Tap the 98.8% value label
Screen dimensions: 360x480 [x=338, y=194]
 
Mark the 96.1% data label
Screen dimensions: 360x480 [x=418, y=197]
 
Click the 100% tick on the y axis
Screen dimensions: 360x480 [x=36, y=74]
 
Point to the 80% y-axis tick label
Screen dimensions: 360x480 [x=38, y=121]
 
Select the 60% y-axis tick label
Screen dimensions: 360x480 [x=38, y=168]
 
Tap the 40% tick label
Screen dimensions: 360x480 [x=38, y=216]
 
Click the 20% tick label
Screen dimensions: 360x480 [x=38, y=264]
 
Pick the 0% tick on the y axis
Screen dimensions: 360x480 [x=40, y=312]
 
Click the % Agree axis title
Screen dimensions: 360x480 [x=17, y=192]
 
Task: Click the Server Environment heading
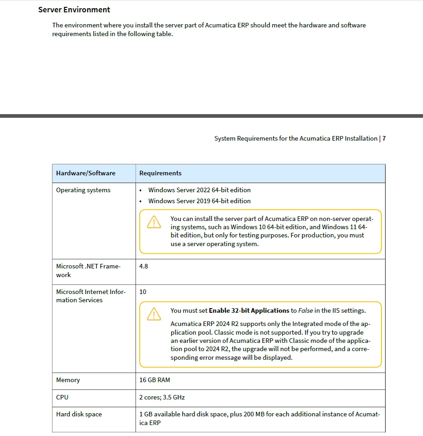tap(74, 10)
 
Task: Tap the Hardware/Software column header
tap(86, 173)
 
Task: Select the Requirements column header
tap(160, 173)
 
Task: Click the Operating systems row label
tap(83, 190)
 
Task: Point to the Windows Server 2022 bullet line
tap(199, 190)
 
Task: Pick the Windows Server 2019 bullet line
tap(199, 201)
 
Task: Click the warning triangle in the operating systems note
tap(154, 222)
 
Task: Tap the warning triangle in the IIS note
tap(154, 314)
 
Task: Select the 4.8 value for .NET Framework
tap(144, 266)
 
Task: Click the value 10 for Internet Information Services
tap(143, 292)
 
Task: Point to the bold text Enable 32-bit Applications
tap(249, 311)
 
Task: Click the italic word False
tap(306, 311)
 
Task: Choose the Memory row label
tap(68, 380)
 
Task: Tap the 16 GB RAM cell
tap(155, 380)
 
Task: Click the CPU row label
tap(63, 398)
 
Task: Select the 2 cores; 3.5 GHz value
tap(162, 398)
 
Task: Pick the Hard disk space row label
tap(79, 415)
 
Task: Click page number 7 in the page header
tap(384, 139)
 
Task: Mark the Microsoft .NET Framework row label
tap(88, 271)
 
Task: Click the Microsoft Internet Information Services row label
tap(90, 296)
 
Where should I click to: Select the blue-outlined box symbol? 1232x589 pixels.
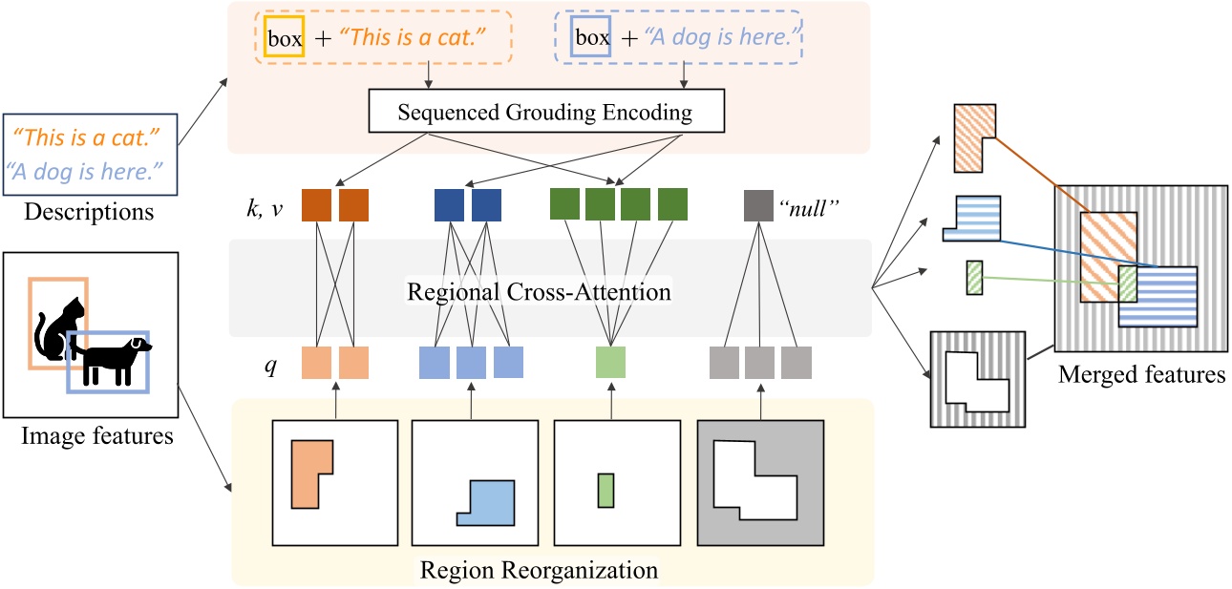click(592, 39)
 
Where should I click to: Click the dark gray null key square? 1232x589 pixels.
click(758, 205)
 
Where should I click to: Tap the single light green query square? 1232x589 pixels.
click(610, 363)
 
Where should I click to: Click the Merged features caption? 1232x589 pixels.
click(1141, 375)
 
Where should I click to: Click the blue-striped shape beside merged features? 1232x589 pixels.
click(973, 219)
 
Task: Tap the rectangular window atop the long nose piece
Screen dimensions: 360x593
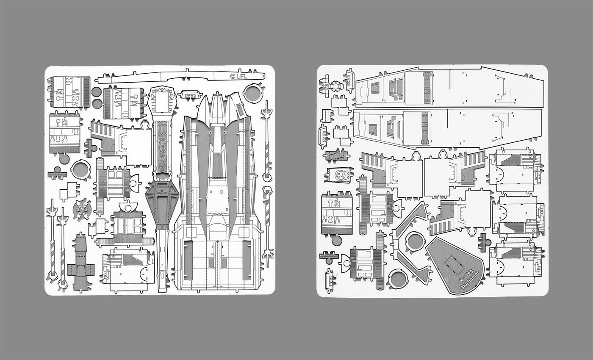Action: [x=163, y=102]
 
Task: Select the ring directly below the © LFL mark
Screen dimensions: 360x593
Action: [x=253, y=94]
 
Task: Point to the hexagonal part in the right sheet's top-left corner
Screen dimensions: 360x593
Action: [x=337, y=86]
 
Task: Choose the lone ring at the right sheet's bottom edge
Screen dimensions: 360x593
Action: [x=397, y=279]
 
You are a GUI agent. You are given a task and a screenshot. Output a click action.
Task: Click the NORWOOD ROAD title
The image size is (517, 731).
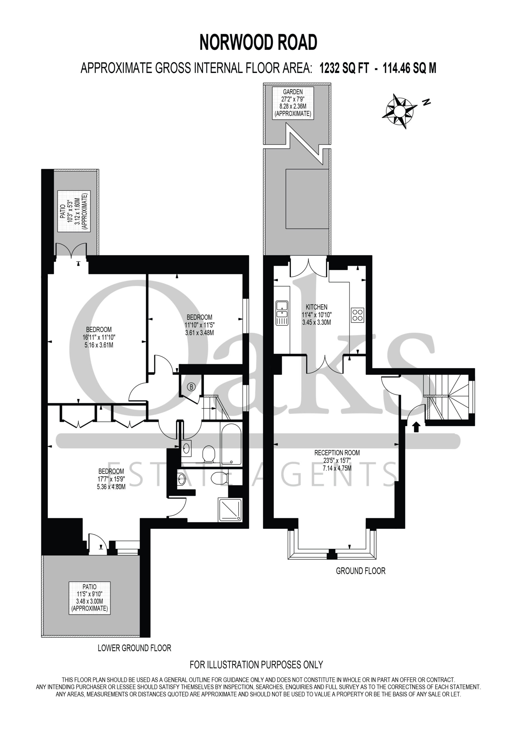(x=258, y=42)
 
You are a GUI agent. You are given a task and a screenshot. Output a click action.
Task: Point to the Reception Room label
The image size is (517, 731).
(x=337, y=460)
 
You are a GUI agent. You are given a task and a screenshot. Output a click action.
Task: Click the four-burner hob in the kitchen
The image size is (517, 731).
(x=357, y=315)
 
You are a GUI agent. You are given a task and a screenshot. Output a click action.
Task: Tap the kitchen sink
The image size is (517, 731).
(x=282, y=313)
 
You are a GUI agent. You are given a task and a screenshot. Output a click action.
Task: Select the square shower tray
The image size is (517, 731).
(x=230, y=510)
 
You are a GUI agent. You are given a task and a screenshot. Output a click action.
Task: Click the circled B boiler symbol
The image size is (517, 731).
(x=191, y=387)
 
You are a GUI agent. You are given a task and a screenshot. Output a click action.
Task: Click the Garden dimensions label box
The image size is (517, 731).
(x=293, y=103)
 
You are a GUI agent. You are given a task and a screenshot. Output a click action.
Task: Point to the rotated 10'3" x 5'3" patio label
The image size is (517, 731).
(x=74, y=211)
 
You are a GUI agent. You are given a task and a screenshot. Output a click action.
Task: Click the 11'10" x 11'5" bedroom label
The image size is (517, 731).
(x=199, y=325)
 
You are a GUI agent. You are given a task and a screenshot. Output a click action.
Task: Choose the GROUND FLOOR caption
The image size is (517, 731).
(x=360, y=571)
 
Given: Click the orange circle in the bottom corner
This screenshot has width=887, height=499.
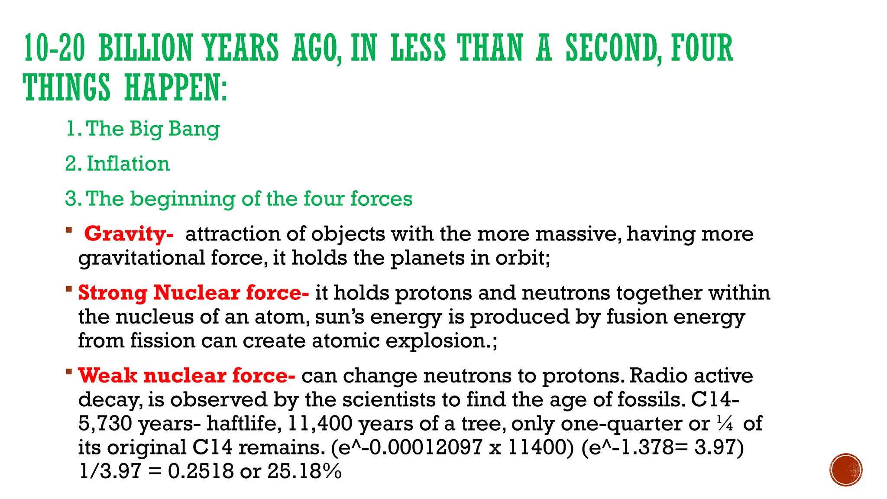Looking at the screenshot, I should [x=846, y=470].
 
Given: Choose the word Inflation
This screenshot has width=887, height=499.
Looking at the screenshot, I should [x=128, y=164].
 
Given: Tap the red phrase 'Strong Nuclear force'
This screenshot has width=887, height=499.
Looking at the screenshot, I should [x=193, y=293].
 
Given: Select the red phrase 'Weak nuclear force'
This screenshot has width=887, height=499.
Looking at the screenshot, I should [x=187, y=376].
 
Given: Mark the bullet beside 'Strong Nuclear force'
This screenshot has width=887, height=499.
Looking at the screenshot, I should [x=69, y=288].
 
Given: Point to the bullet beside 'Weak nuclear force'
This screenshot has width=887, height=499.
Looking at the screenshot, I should [x=69, y=371].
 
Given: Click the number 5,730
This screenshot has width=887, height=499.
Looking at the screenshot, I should [x=105, y=424].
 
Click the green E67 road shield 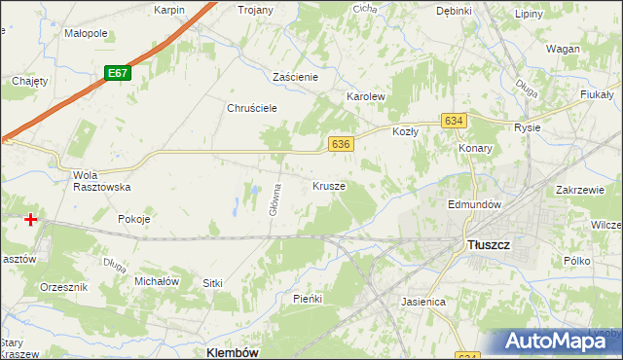pyautogui.click(x=118, y=74)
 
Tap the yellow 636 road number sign pyautogui.click(x=340, y=144)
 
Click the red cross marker pyautogui.click(x=31, y=220)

Yapılacak görev:
Girdilerin başından "tap(199, 190)" içeren satıra kadar, o satır da dahil olmak üzere, her satırı ayrı bir dize olarak içeren bir JSON listesi çıktısı verin. Boş satırları atlayın ve görselleri yanıta katmayın.

Doğru sonuç:
[
  "Tap the 98.8% value label",
  "Screen dimensions: 360x480 [x=338, y=194]",
  "Mark the 96.1% data label",
  "Screen dimensions: 360x480 [x=418, y=197]",
  "Click the 100% tick on the y axis",
  "Screen dimensions: 360x480 [x=36, y=74]",
  "Point to the 80% y-axis tick label",
  "Screen dimensions: 360x480 [x=38, y=121]",
  "Select the 60% y-axis tick label",
  "Screen dimensions: 360x480 [x=38, y=168]",
  "Tap the 40% tick label",
  "Screen dimensions: 360x480 [x=38, y=216]",
  "Click the 20% tick label",
  "Screen dimensions: 360x480 [x=38, y=264]",
  "Pick the 0% tick on the y axis",
  "Screen dimensions: 360x480 [x=40, y=312]",
  "Click the % Agree axis title",
  "Screen dimensions: 360x480 [x=17, y=192]",
  "Task: Click the Server Environment heading",
  "tap(74, 10)",
  "Task: Tap the Hardware/Software column header",
  "tap(86, 173)",
  "Task: Select the Requirements column header",
  "tap(160, 173)",
  "Task: Click the Operating systems row label",
  "tap(83, 190)",
  "Task: Point to the Windows Server 2022 bullet line",
  "tap(199, 190)"
]